RAW DATA:
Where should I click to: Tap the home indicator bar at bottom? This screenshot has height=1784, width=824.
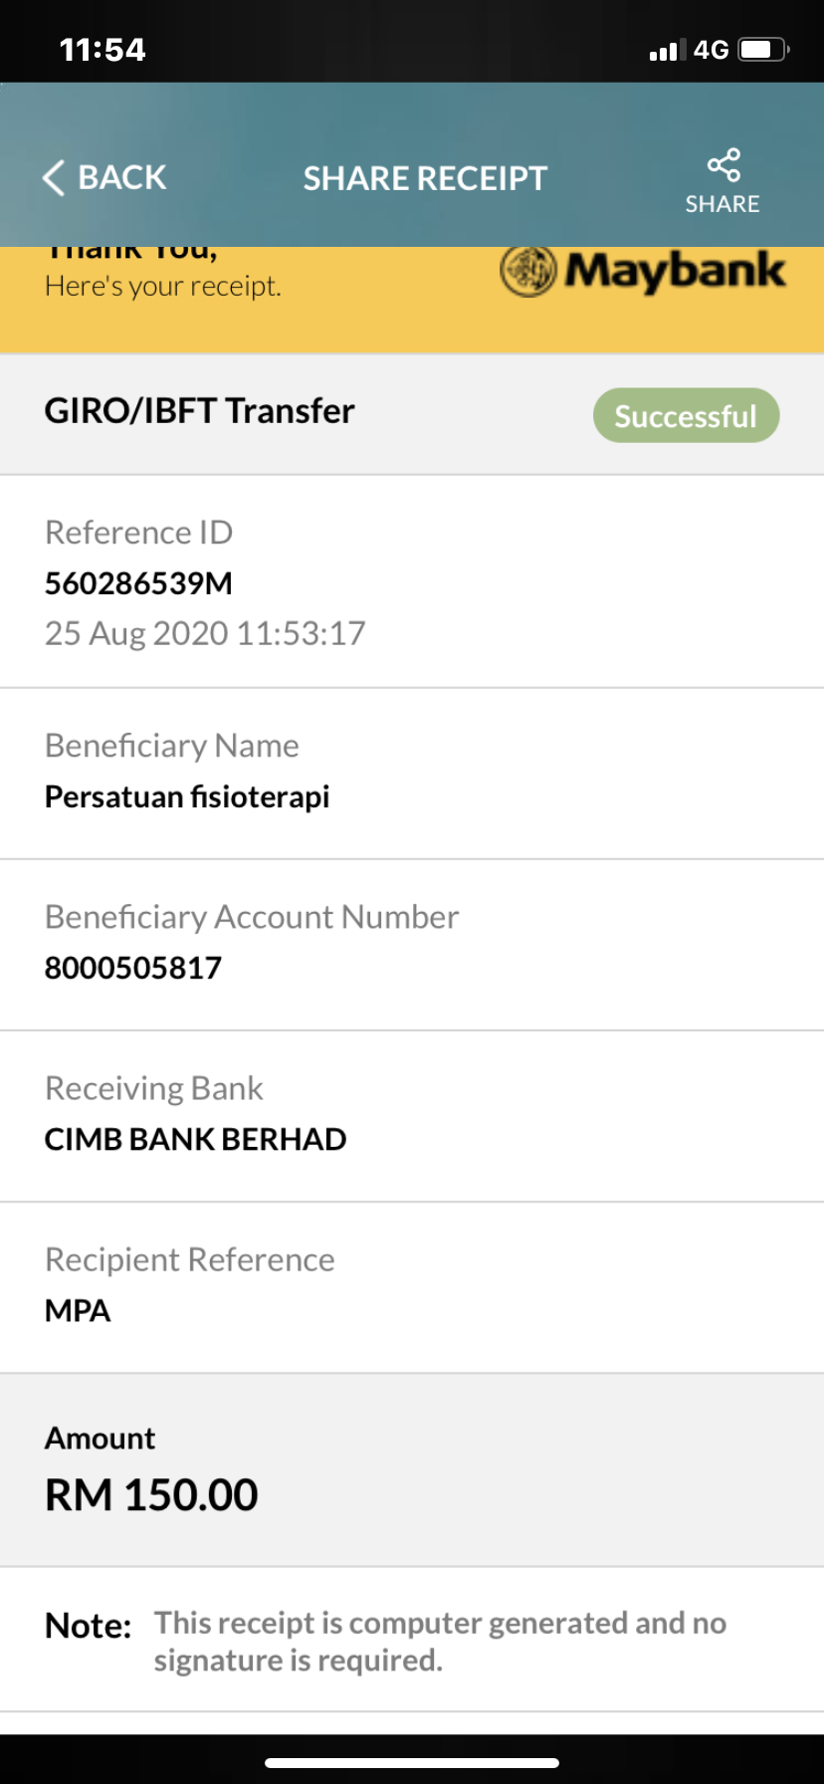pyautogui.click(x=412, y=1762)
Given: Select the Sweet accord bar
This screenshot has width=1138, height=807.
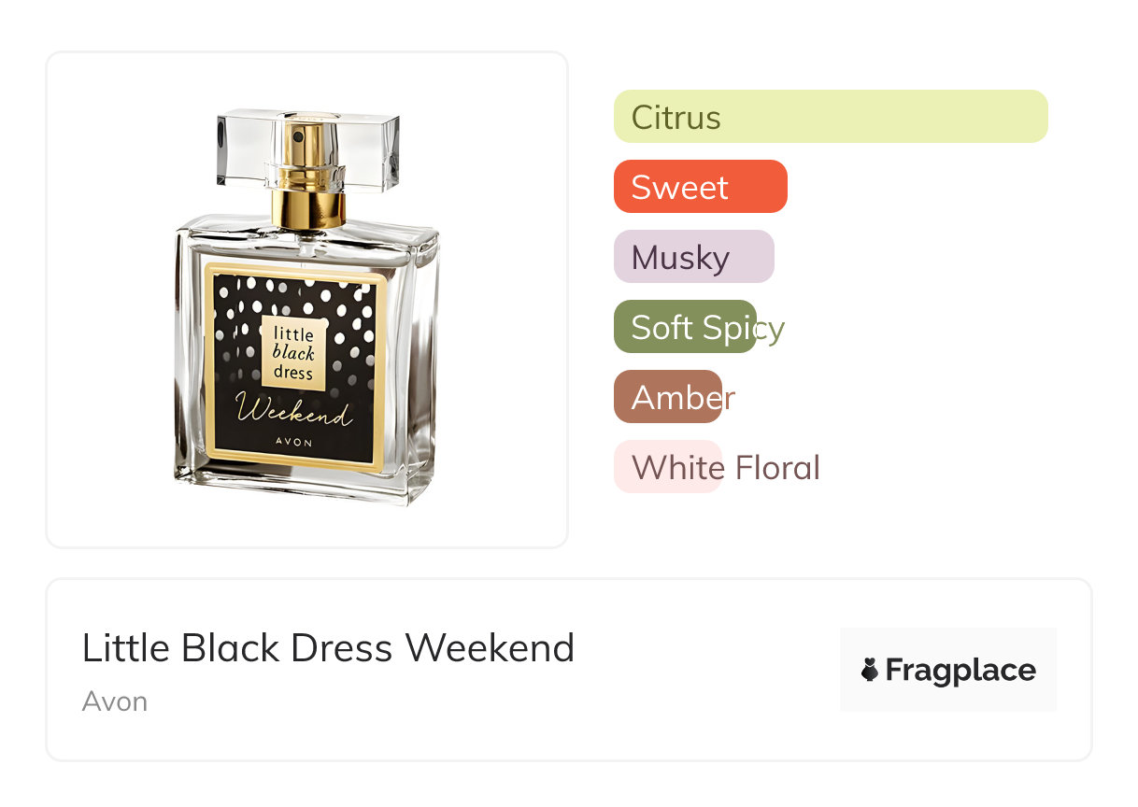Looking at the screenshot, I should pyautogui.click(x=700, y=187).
---
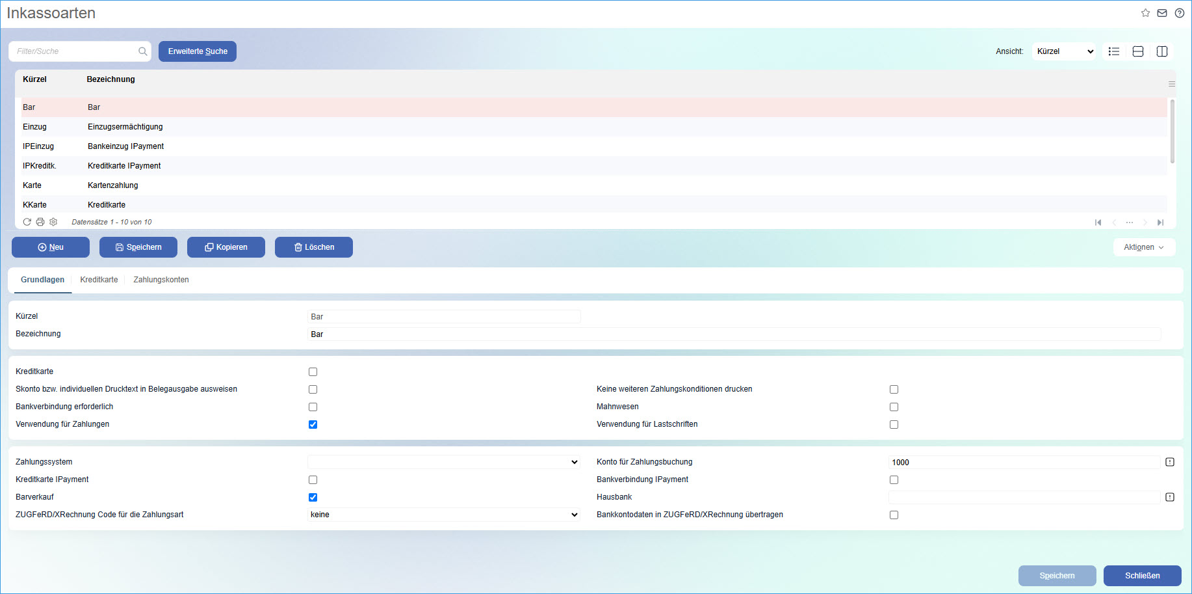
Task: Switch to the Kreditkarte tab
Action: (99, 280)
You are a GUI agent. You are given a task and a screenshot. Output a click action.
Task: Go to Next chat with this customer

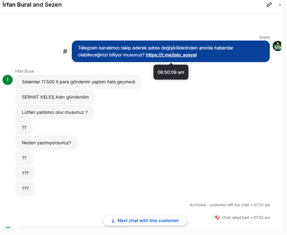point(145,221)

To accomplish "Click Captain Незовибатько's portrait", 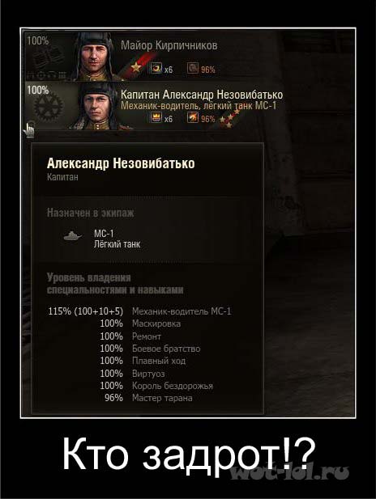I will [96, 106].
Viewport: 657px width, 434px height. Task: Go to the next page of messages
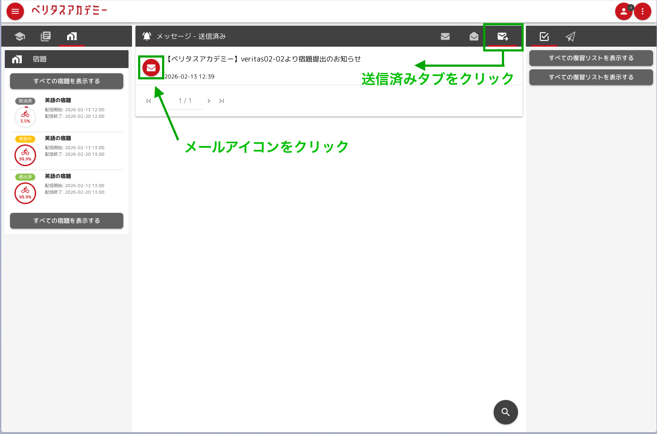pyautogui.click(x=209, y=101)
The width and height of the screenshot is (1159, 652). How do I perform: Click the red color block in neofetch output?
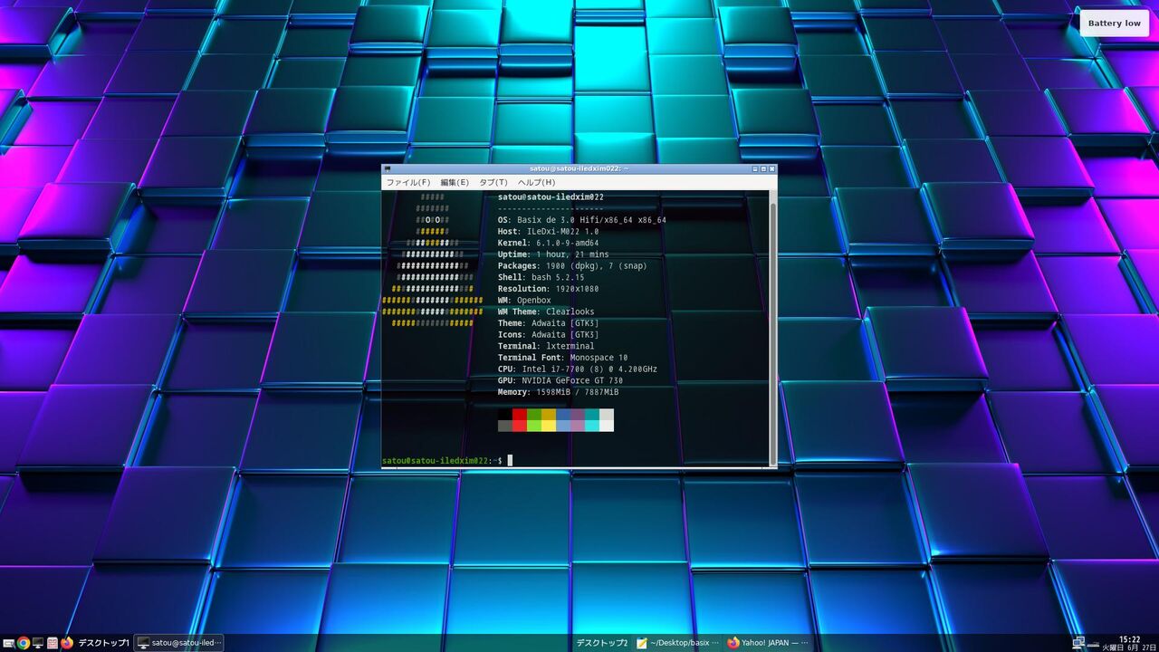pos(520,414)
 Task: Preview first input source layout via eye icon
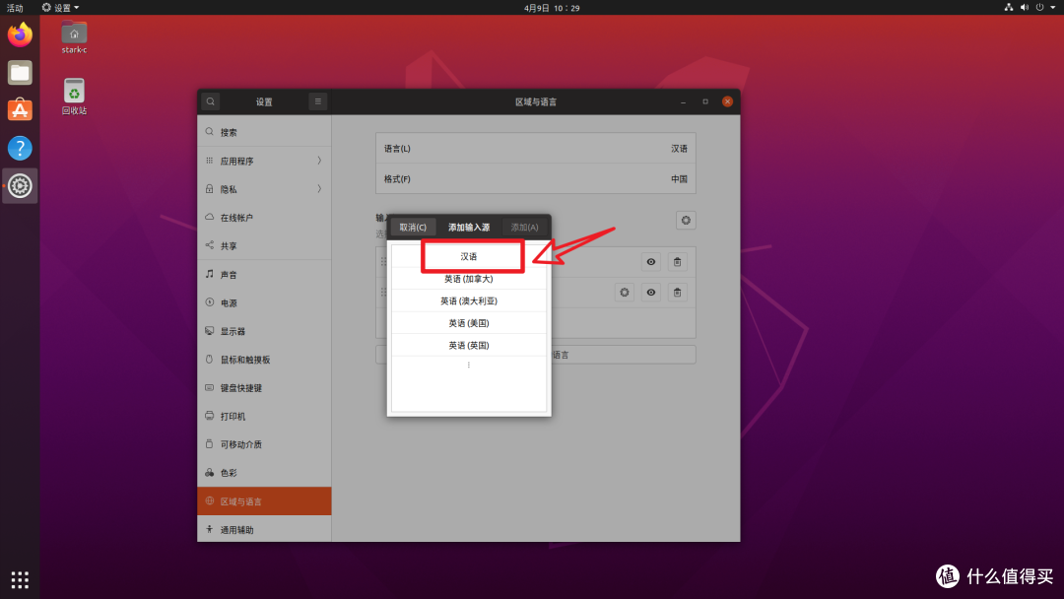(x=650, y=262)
...
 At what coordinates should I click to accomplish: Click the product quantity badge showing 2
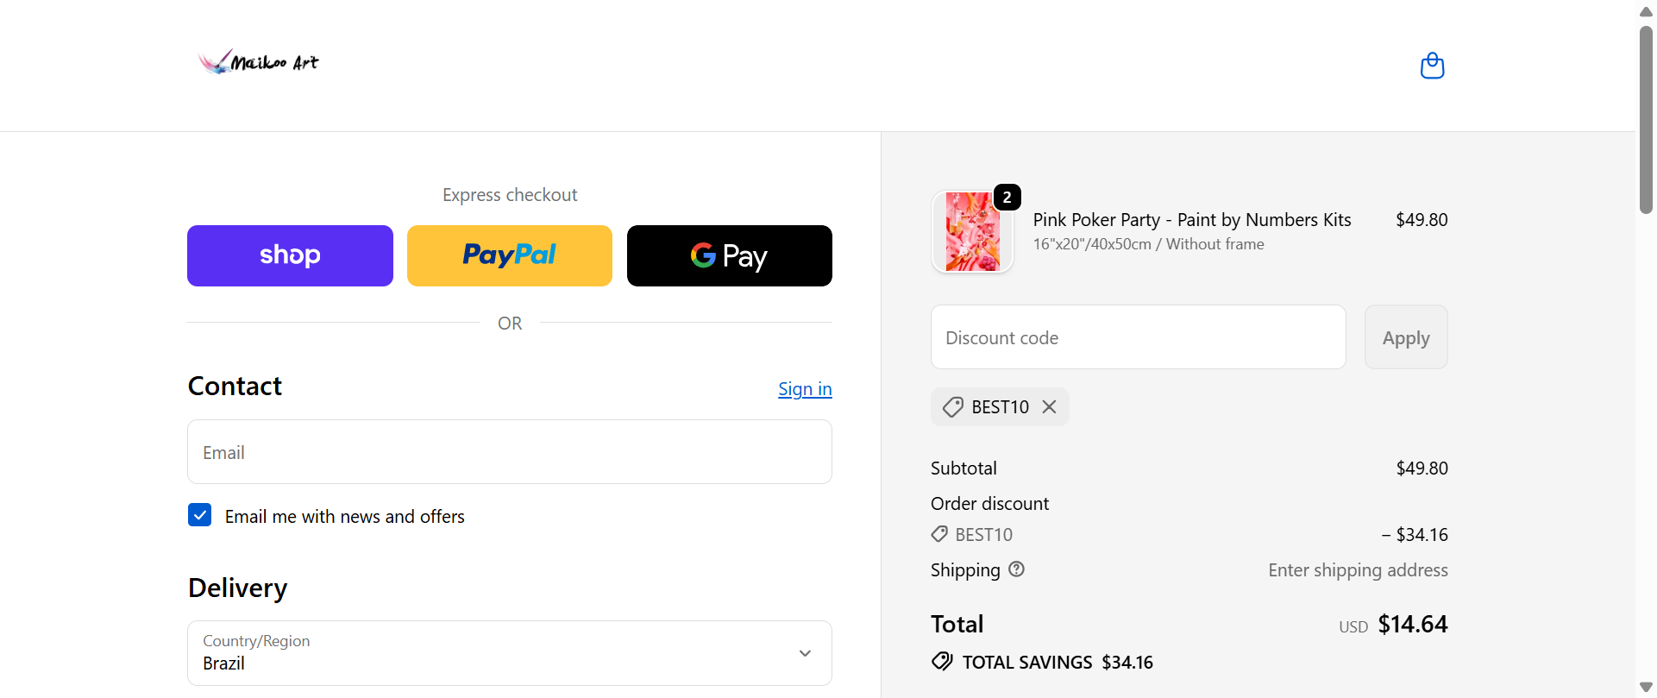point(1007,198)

EXERCISE DIRECTIONS:
To complete this exercise, transcribe exactly the lines above from the one that holds "Where should I" through the one that holds "Given: Select the Sweet accord bar". Pictures stay out.

RESPONSE AREA:
Where should I click to: Tap the home indicator bar at bottom? This screenshot has height=1784, width=824.
pyautogui.click(x=412, y=1762)
Given: Select the Sweet accord bar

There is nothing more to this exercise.